WWL70 attenuates PGE2 production derived from 2-arachidonoylglycerol in microglia by ABHD6-independent mechanism

Background: α/β-Hydrolase domain 6 (ABHD6) is one of the major enzymes for endocannabinoid 2-arachidonoylglycerol (2-AG) hydrolysis in microglia cells. Our recent studies have shown that a selective ABHD6 inhibitor WWL70 has anti-inflammatory and neuroprotective effects in animal models of traumatic brain injury and multiple sclerosis. However, the role of ABHD6 in the neuroinflammatory response and the mechanisms by which WWL70 suppresses inflammation has not yet been elucidated in reactive microglia.

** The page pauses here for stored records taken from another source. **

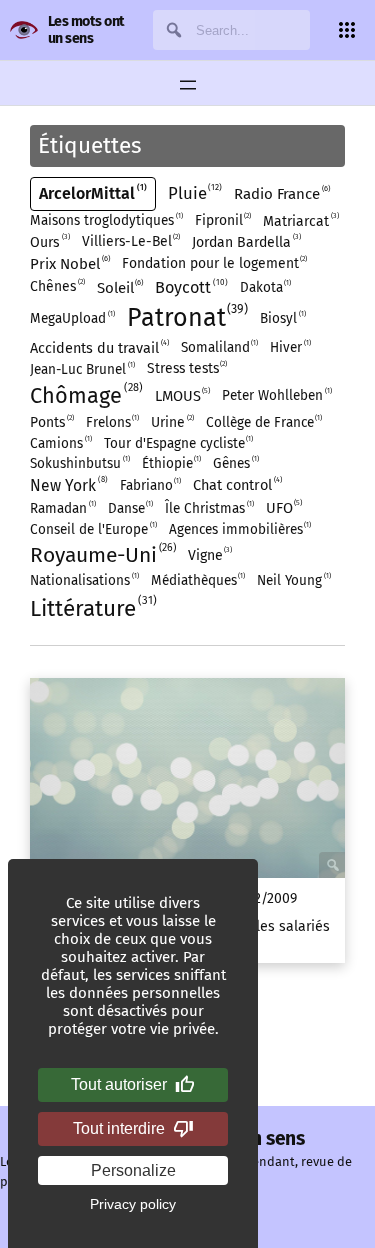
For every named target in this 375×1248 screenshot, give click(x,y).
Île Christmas (208, 508)
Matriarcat (300, 220)
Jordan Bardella (245, 241)
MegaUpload (71, 318)
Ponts (51, 422)
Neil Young (293, 580)
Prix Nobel (69, 263)
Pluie (194, 192)
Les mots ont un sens (86, 30)
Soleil (119, 287)
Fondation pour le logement (214, 263)
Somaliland (219, 347)
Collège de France (263, 422)
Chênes (56, 286)
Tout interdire (119, 1128)
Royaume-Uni (101, 554)
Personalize (133, 1170)
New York (67, 485)
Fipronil (222, 220)
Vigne (209, 554)
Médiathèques (197, 580)
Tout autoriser (119, 1084)
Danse (130, 508)
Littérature (91, 607)
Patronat (186, 317)
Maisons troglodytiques (105, 220)
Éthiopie (171, 463)
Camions (60, 443)
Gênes (235, 463)
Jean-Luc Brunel (81, 369)
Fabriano (150, 485)
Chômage (84, 395)
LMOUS (182, 395)
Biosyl (282, 318)
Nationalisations (83, 580)
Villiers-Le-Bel (130, 241)
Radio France (281, 193)
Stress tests (186, 368)
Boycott (190, 287)
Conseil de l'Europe (92, 529)
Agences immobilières (239, 529)
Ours (49, 241)
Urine (171, 422)
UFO (283, 507)
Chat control (236, 484)
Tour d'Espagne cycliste (178, 443)
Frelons (112, 422)
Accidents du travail (98, 347)
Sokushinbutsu (79, 463)
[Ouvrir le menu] (188, 85)
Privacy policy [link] (133, 1204)
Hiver (289, 347)
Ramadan (62, 508)
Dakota (265, 287)
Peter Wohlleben (276, 395)
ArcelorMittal (91, 193)
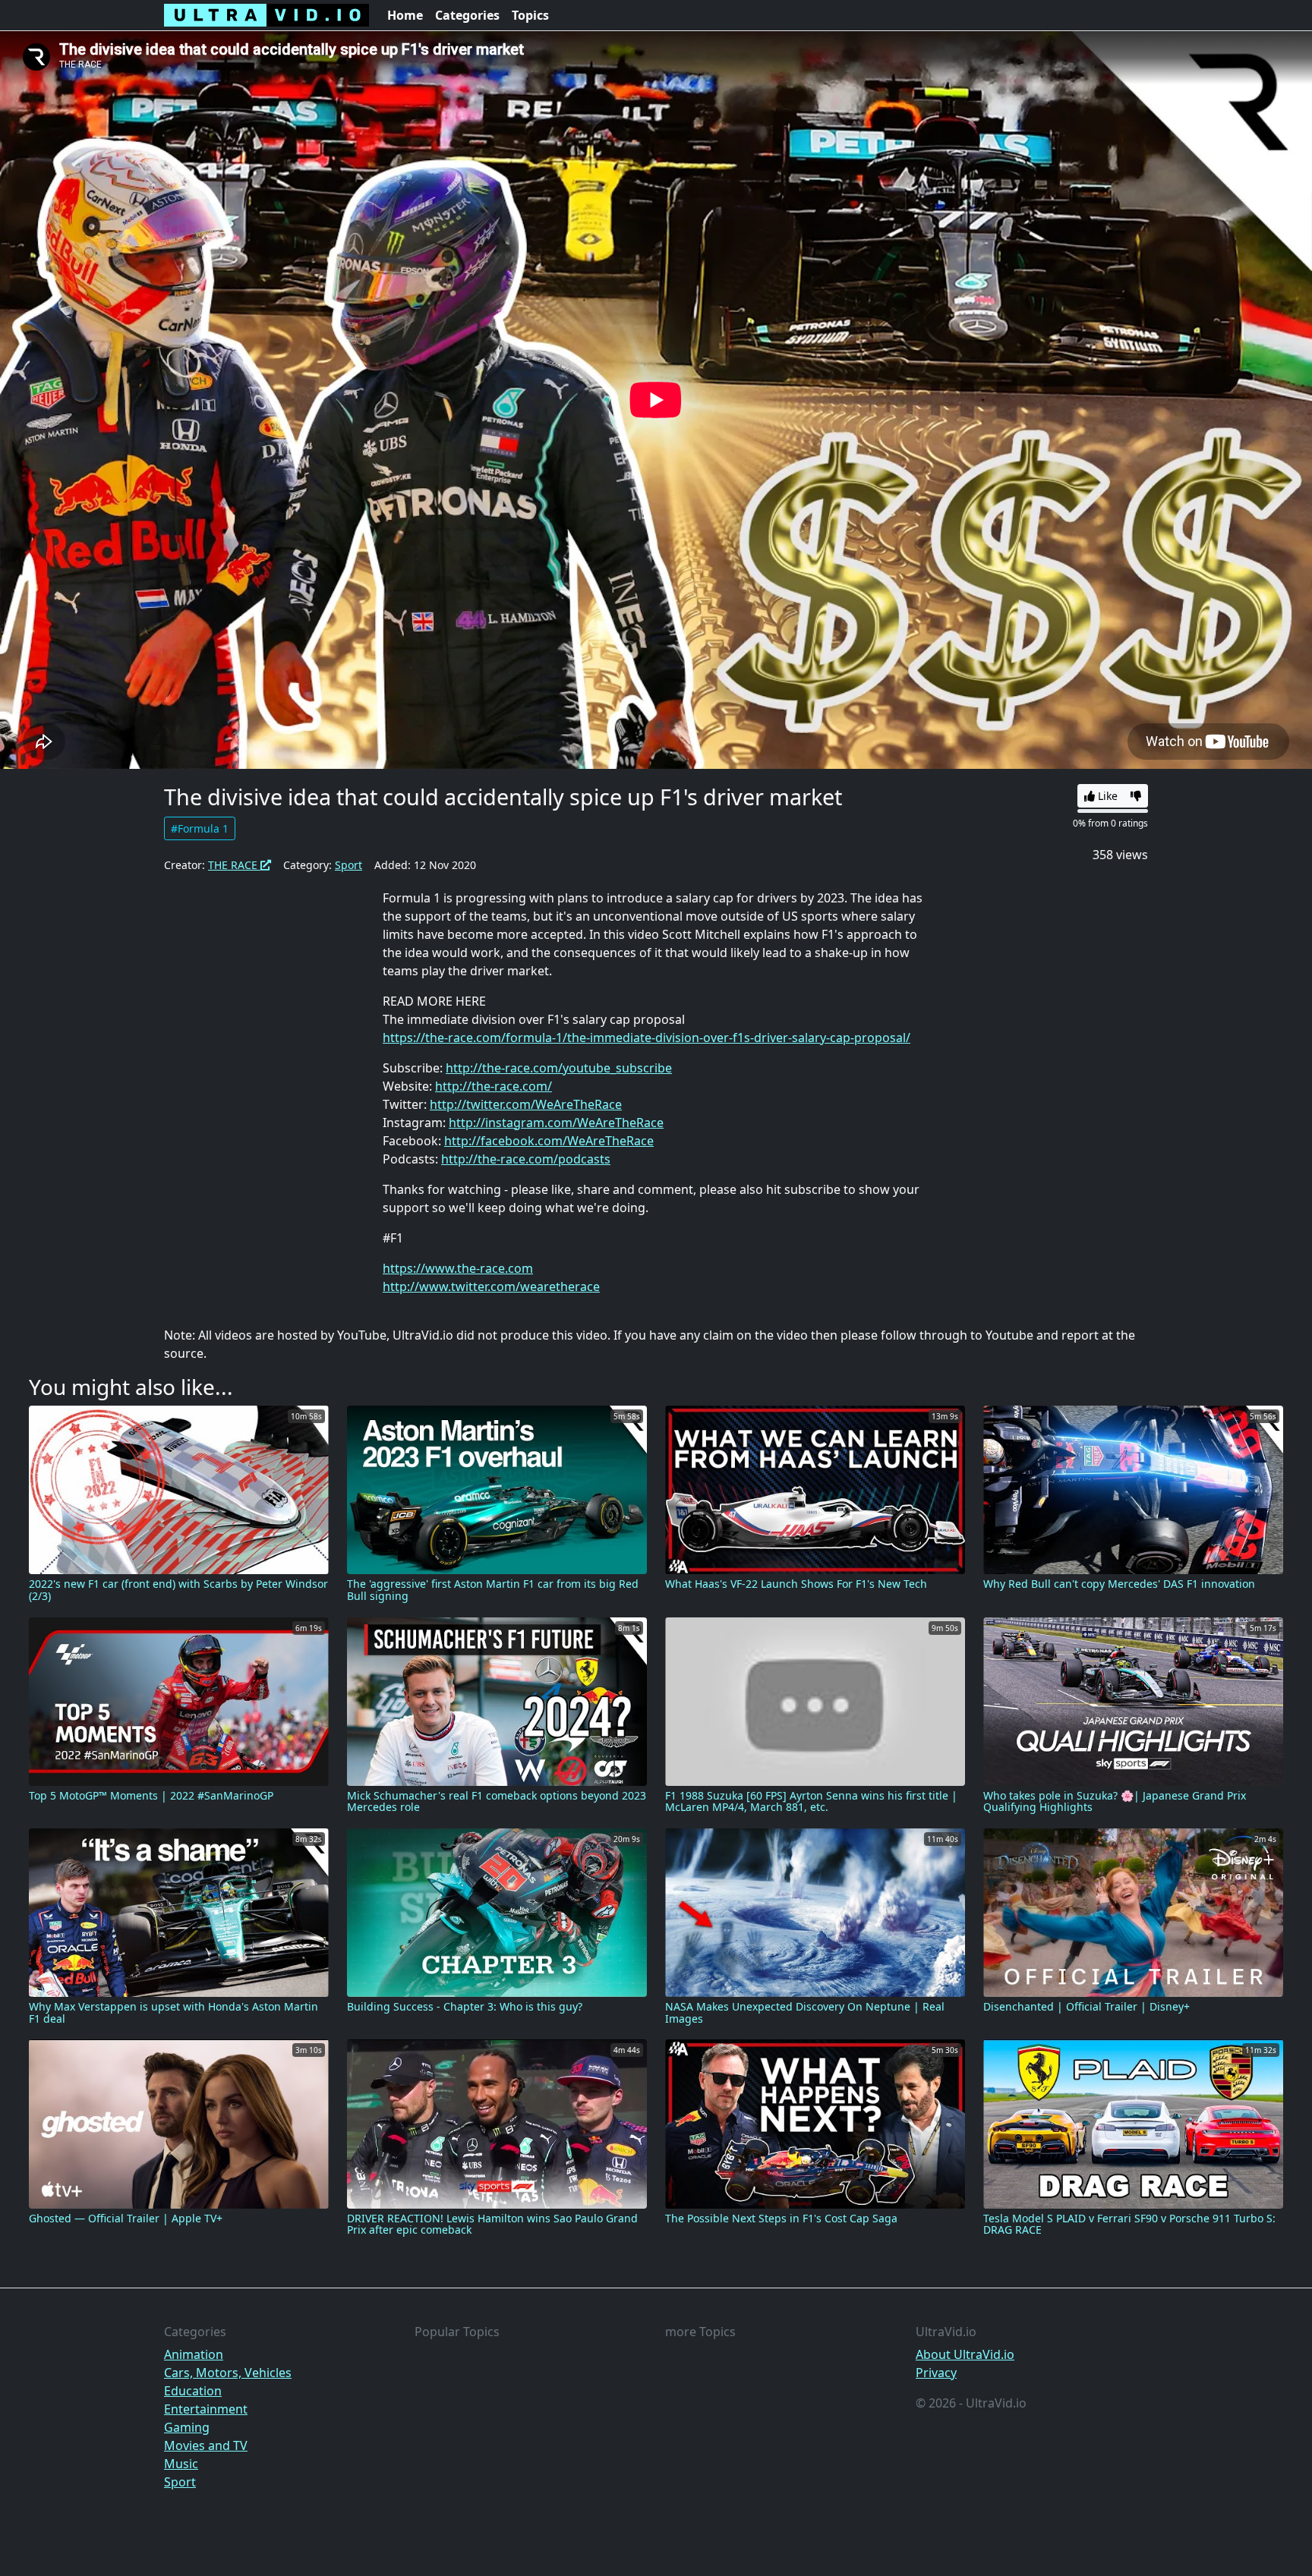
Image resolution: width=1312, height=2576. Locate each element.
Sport (348, 865)
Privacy (936, 2372)
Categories (467, 15)
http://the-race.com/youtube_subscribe (559, 1068)
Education (193, 2390)
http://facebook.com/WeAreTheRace (549, 1140)
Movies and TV (206, 2445)
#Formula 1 (200, 828)
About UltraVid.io (965, 2354)
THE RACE (234, 865)
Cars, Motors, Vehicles (228, 2372)
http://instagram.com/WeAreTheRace (556, 1122)
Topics (530, 15)
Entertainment (206, 2409)
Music (181, 2463)
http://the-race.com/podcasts (525, 1159)
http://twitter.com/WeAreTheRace (526, 1104)
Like (1106, 796)
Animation (193, 2354)
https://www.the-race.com (458, 1268)
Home (405, 15)
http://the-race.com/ (493, 1086)
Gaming (187, 2427)
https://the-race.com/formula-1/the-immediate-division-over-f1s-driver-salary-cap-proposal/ (646, 1037)
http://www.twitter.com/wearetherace (491, 1286)
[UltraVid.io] (266, 15)
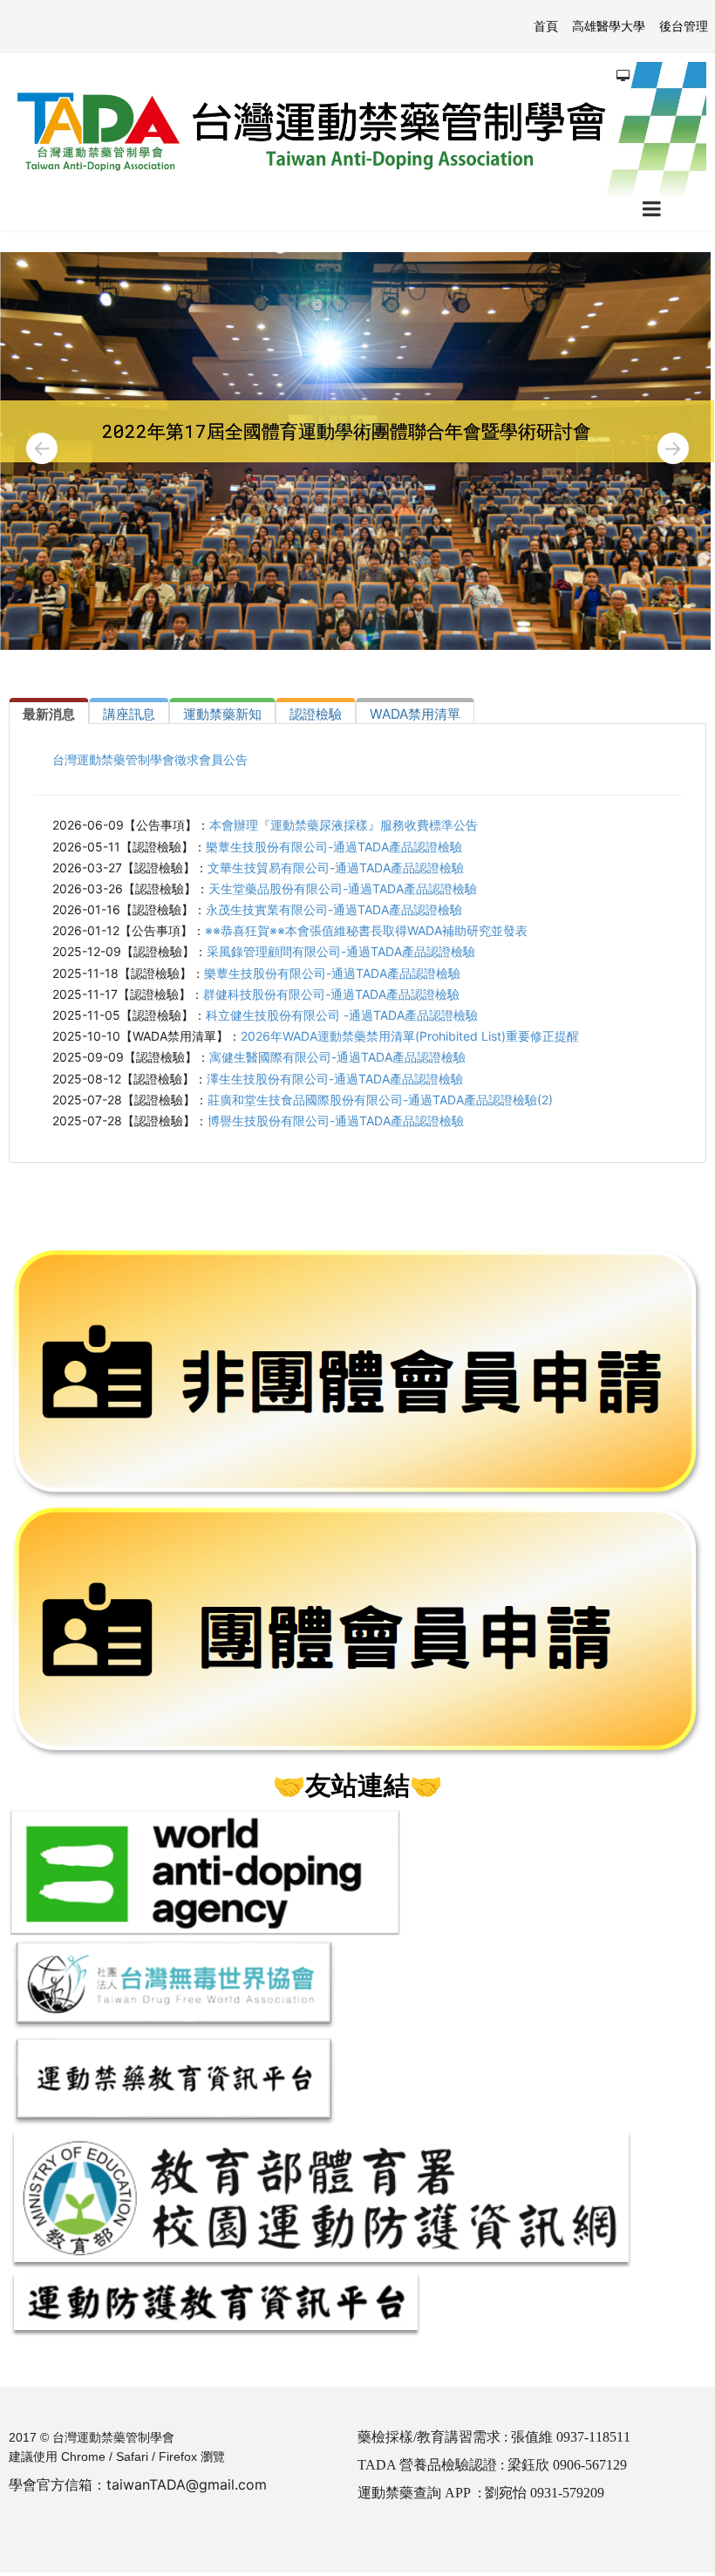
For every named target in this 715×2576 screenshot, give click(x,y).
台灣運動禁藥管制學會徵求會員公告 (150, 759)
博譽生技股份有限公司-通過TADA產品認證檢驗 (336, 1120)
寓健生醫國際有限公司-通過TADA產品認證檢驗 (337, 1056)
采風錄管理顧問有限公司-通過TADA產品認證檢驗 (341, 951)
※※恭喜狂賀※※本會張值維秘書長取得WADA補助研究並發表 (366, 930)
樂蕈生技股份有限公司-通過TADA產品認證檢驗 (334, 846)
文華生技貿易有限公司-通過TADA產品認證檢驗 (336, 867)
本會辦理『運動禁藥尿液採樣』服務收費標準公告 (343, 824)
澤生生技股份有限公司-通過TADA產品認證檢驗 (335, 1078)
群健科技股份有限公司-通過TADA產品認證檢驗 (331, 994)
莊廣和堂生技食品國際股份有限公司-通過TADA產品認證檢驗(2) (380, 1099)
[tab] (49, 711)
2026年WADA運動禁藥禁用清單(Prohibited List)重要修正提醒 (410, 1035)
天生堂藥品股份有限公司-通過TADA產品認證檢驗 (342, 888)
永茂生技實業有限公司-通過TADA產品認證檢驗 (334, 909)
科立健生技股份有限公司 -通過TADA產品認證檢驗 (342, 1015)
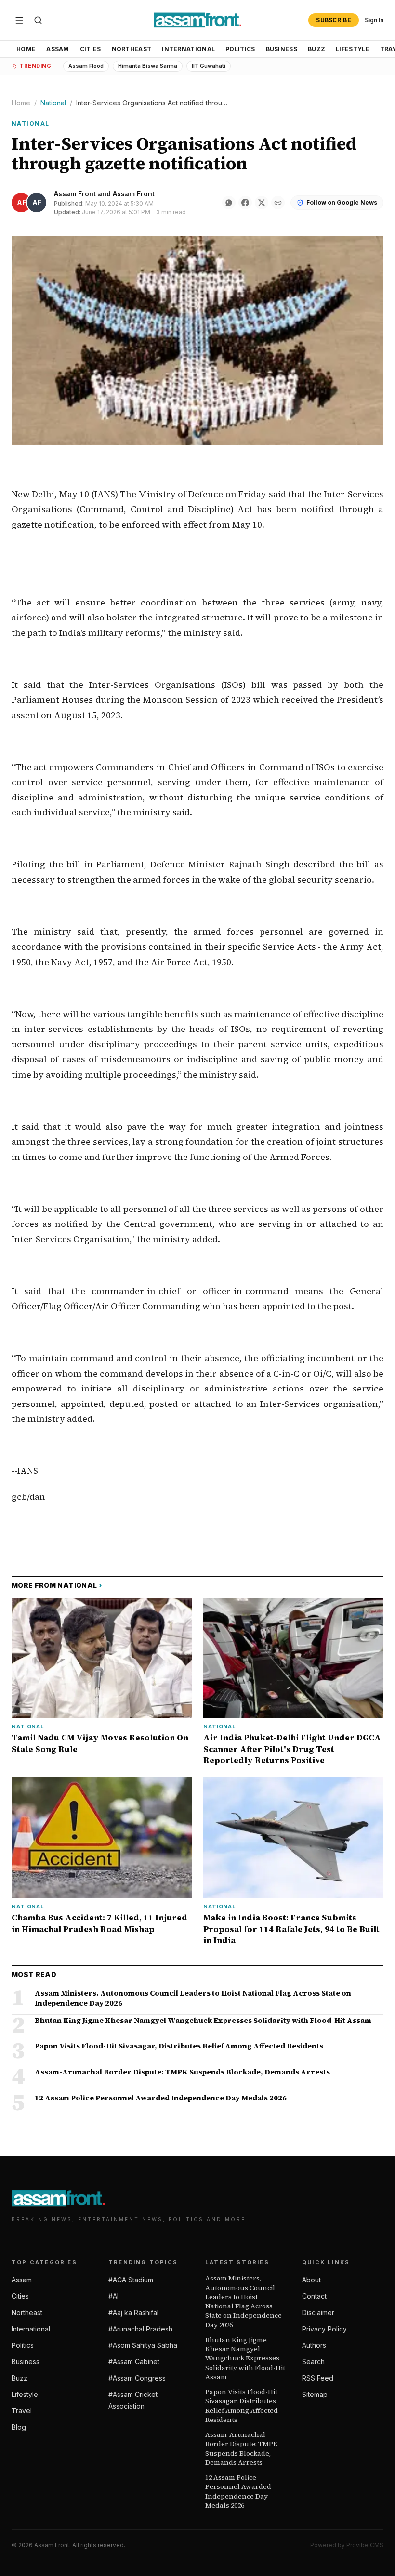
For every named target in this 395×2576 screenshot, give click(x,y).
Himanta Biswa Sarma (147, 66)
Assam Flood (86, 66)
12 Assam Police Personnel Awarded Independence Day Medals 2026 (238, 2491)
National (53, 103)
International (188, 48)
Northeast (132, 48)
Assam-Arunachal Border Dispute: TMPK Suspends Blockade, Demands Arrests (241, 2448)
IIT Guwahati (208, 66)
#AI (113, 2296)
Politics (240, 48)
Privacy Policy (324, 2329)
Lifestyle (352, 48)
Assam (57, 48)
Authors (314, 2345)
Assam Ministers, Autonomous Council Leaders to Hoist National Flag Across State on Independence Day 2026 (243, 2301)
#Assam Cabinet (133, 2361)
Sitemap (315, 2394)
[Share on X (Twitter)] (261, 202)
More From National (57, 1585)
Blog (19, 2427)
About (311, 2280)
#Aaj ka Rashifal (133, 2312)
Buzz (316, 48)
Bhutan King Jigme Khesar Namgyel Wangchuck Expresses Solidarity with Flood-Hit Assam (245, 2358)
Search (313, 2361)
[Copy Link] (278, 202)
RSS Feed (317, 2378)
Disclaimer (318, 2312)
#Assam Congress (137, 2378)
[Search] (38, 20)
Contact (314, 2296)
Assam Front (75, 194)
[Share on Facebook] (245, 202)
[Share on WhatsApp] (229, 202)
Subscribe (333, 20)
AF (21, 202)
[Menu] (19, 20)
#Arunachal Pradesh (140, 2329)
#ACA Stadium (130, 2280)
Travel (22, 2411)
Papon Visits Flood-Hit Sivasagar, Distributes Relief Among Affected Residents (241, 2405)
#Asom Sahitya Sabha (142, 2345)
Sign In (374, 20)
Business (281, 48)
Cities (90, 48)
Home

Methods: The hydrolytic activity and the levels of 2-AG in BV2 cells were measured by radioactivity assay and liquid chromatography coupled with tandem mass spectrometry (LC-MS/MS). The expression of cyclooxygenase-2 (COX-2) and prostaglandin E₂ (PGE₂) synthases in microglia treated with lipopolysaccharide (LPS) with/without WWL70 was determined by western blot and quantitative RT-PCR. The conversion of 2-AG to PGE₂ or PGE₂-glyceryl ester (PGE₂-G) was assessed by enzyme-linked immunoassay (EIA) or LC-MS/MS. The involvement of ABHD6 in PGE₂ production was assessed using pharmacological inhibitors and small interfering RNA (siRNA). The effect of WWL70 on PGE₂ biosynthesis activity in the microsome fraction from BV2 cells and experimental autoimmune encephalopathy (EAE) mouse brain was also examined.

Results: We found that WWL70 suppressed PGE₂ production in LPS-activated microglia via cannabinoid receptor-independent mechanisms, although intracellular levels of 2-AG were elevated by WWL70 treatment. This reduction was not attributable to WWL70 inhibition of ABHD6, given the fact that downregulation of ABHD6 by siRNA or use of KT182, an alternative ABHD6 inhibitor failed to suppress PGE₂ production. WWL70 attenuated the expression of COX-2 and PGES-1/2 leading to the downregulation of the biosynthetic pathways of PGE₂ and PGE₂-G. Moreover, PGE₂ production from arachidonic acid was reduced in the microsome fraction, indicating that WWL70 also targets PGE₂ biosynthetic enzymes, which are likely to contribute to the therapeutic mechanisms of WWL70 in the EAE mouse model.

Conclusions: WWL70 is an anti-inflammatory therapeutic agent capable of inhibiting PGE₂ and PGE₂-G production, primarily due to its reduction of COX-2 and microsomal PGES-1/2 expression and their PGE₂ biosynthesis activity in microglia cells, as well as in the EAE mouse brain.